SociétéUne

Lotfi Boujendar : «Il est temps d’amorcer la deuxième phase de la réforme»

© D.R

Entretien avec Lotfi Boujendar, Directeur général de la Caisse marocaine des retraites (CMR)

ALM : Pouvez-vous nous donner un aperçu sur le régime civil des pensions ?

Lotfi Boujendar : La CMR a pour mission la gestion de régimes obligatoires qui sont le régime des pensions militaires et le régime des pensions civiles. La CMR gère également un troisième régime facultatif. Globalement, nous avons 960.000 actifs cotisants entre les deux régimes obligatoires contre 805.000 bénéficiaires de pensions. Nous avons chaque année 26 MMDH de cotisations contre 33 milliards de pensions servies. En ce qui concerne la situation du régime des pensions civiles, il repose sur le principe de la répartition, c’est-à-dire que ce sont les actifs cotisants d’aujourd’hui qui payent les pensions des retraités actuels et les autres bénéficiaires. Le régime des pensions civiles totalise en réserves quelque chose comme 80 milliards de dirhams en valeur comptable mais en valeur marché, ses réserves sont de l’ordre de 95 MMDH. Ce régime a connu depuis plusieurs années une dégradation de son rapport démographique. Nous sommes alors passés de 14 actifs pour 1 retraité dans les années 80 à 7 actifs pour un retraité dans les années 90, pour atteindre actuellement 2,2 actifs pour un retraité. Plusieurs facteurs sont à l’origine de cette dégradation, notamment les départs massifs à la retraite.

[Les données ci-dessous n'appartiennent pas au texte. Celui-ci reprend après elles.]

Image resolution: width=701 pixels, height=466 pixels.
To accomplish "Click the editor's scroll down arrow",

Est-ce que cette dégradation était prévisible ?

Il faut préciser que cette dégradation touche l’ensemble des régimes gérés par répartition. Car au départ nous avons toujours beaucoup d’actifs cotisants et peu de retraités mais au bout de quelques années, les départs massifs en retraite conduisent à ce qu’on peut appeler une maturité du régime comme c’est le cas pour la CMR qui reste un régime ancien.

Comment faites-vous face aux défis de la CMR ?

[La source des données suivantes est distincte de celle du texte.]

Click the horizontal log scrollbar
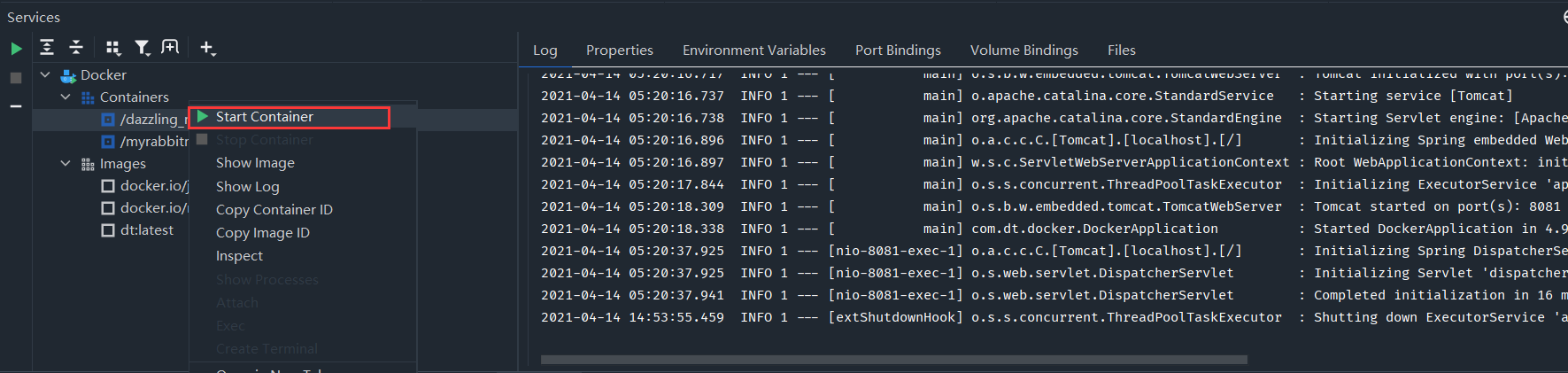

Le système de gouvernance de la CMR ne date pas de la réforme de 2016. Depuis la réorganisation de la CMR en établissement public, cette institution a connu une évolution en ce qui concerne notamment la gouvernance. La CMR a un conseil d’administration où siège l’ensemble des intervenants, à savoir l’Etat, les associations des retraités et les représentants des cotisants. Nous avons également créé au fil du temps un certain nombre de comités issus du CA pour un meilleur suivi de l’activité de l’organisme, notamment un comité permanent qui s’assure de la bonne application des décisions du CA, un comité d’allocation d’actifs qui trace la politique à suivre en matière d’investissement, le comité d’audit et des risques qui s’assure de la sincérité de l’information comptable et financière produite à l’égard du public et des institutions et puis dernièrement nous avons créé un comité de pilotage actuariel. Nous avons également décidé d’intégrer des membres indépendants dans chaque comité pour apporter une valeur ajoutée sans oublier le rôle joué dans notre système de gouvernance par l’ACAPS et la Cour des comptes.

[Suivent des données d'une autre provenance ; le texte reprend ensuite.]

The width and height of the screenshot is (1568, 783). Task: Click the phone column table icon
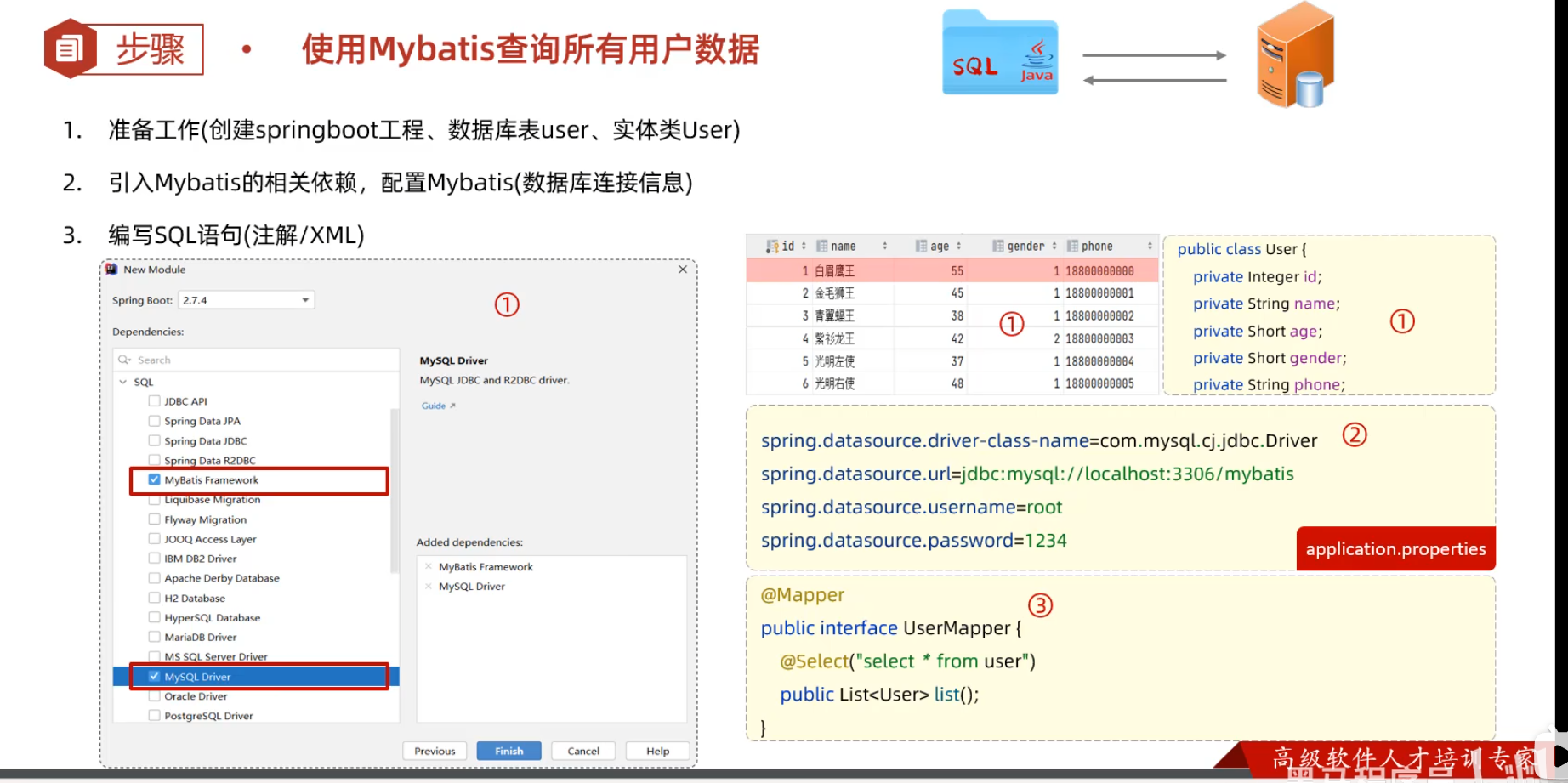point(1072,247)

La CMR est en première ligne de la réforme. Qu’est- ce qu’il faut faire dans les prochains mois et années ?

Le régime des pensions civiles au sein de la CMR a bien connu des difficultés. Il est vrai également que nous avons tardé à mettre en place une réforme paramétrique. Si la décision avait été prise avant 2016, nous aurions pu «gagner» plusieurs milliards de dirhams en terme de déficit. Cela dit, la réforme paramétrique mise en œuvre reste une réforme très importante avec des changements apportés concernant l’âge de départ à la retraite, la méthode de calcul des pensions sur une durée suffisante et la tarification des droits accordés aux affiliés du régime civil devenue équilibrée. D’ailleurs, le seul régime qui existe aujourd’hui avec une tarification juste est celui des pensions civiles. Le rapport de Bank Al-Maghrib est d’ailleurs clair là-dessus. En effet, le rapport entre chaque dirham collecté en termes de cotisations et chaque dirham versé en termes de prestation est le même.

Mais la situation de la CMR est celle qui inquiète le plus !

Je vous l’accorde mais c’est essentiellement dû à l’ardoise du passé. Car nous avons accumulé de par le passé un déficit financier important qui découle d’un certain nombre de facteurs endogènes et surtout la question de la tarification. Ceci est dû à des réformes décidées dans les années 90 dont l’impact n’a pas été bien calculé puisque des avantages ont été accordés sans la maîtrise du financement.

Après la réforme paramétrique, quelle est la prochaine étape ?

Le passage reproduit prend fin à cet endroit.